THIS YEAR AT AFI FEST.


VOODOO, MOUNTED BY THE GODS

Benin, Germany, Switzerland, 2003, 90 min, Color, 35 MM
World Premiere
DIR/DP: Alberto Venzago

Mahounon’s father was a Voodoo High Priest in Benin who lived nearly a century, before passing his unwritten knowledge of sacrifice and stones to his son. Although Mahounon is still decades younger, his connection to the Other World advises him he must swiftly find his own successor as his own lifespan is limited.

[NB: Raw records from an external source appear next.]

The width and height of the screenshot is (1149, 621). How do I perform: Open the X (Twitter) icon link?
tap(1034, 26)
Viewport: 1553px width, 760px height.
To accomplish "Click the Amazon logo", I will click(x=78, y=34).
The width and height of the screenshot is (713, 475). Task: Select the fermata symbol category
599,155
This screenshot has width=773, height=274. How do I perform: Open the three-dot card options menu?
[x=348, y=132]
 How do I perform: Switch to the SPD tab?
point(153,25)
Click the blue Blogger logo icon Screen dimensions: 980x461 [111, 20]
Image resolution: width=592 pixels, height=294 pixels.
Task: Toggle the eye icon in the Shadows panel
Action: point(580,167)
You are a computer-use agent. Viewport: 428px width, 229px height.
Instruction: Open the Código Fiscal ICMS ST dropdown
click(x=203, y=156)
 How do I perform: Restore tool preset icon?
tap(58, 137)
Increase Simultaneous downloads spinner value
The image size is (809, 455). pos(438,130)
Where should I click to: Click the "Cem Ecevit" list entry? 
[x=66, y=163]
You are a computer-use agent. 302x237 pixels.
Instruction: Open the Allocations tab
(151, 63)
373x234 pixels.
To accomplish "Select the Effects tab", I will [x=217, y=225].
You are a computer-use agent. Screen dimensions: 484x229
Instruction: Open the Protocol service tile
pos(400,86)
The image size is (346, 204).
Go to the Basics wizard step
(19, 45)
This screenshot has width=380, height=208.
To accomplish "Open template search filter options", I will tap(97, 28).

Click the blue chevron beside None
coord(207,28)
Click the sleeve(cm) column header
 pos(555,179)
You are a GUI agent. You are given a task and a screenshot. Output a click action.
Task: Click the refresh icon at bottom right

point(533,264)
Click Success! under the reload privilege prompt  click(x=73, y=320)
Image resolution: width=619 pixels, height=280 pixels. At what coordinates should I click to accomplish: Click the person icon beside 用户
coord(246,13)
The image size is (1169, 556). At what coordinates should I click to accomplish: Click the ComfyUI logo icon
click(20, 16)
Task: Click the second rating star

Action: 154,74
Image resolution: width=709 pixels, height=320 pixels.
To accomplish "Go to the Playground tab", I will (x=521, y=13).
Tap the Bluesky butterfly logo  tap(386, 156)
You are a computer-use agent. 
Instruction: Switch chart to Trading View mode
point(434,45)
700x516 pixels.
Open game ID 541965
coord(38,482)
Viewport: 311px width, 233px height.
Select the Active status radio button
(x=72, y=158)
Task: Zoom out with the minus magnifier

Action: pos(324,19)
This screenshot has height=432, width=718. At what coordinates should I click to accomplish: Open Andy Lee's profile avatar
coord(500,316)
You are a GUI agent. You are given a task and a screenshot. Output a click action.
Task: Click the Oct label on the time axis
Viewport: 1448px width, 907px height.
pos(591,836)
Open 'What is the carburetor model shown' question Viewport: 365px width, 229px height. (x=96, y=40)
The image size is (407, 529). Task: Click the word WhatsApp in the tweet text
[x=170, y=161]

After the oracles tell the Voodoo specialist–one of the last true practitioners of native magic–that his own sons aren’t up to the task, Mahounon opens his doors to children from all over West Africa, but they too are rejected by the spirits. Instead, the oracles select 12-year-old Gounon, a village boy who is wrested from his family to be surrounded by blood and strangers as demanded by his total submission to the dark arts.

Alberto Venzago’s 10-year documentary is striking in its intimacy and access to Mahounon’s physical decline and Gounon’s powerful ascent. It’s a unique study of an education both compelling and chilling.

Thu Nov 11 10:00pm
ArcLight Theatre 13

Fri Nov 12 9:30pm
ArcLight Theatre 11

JODOROWSKY SPEAKS!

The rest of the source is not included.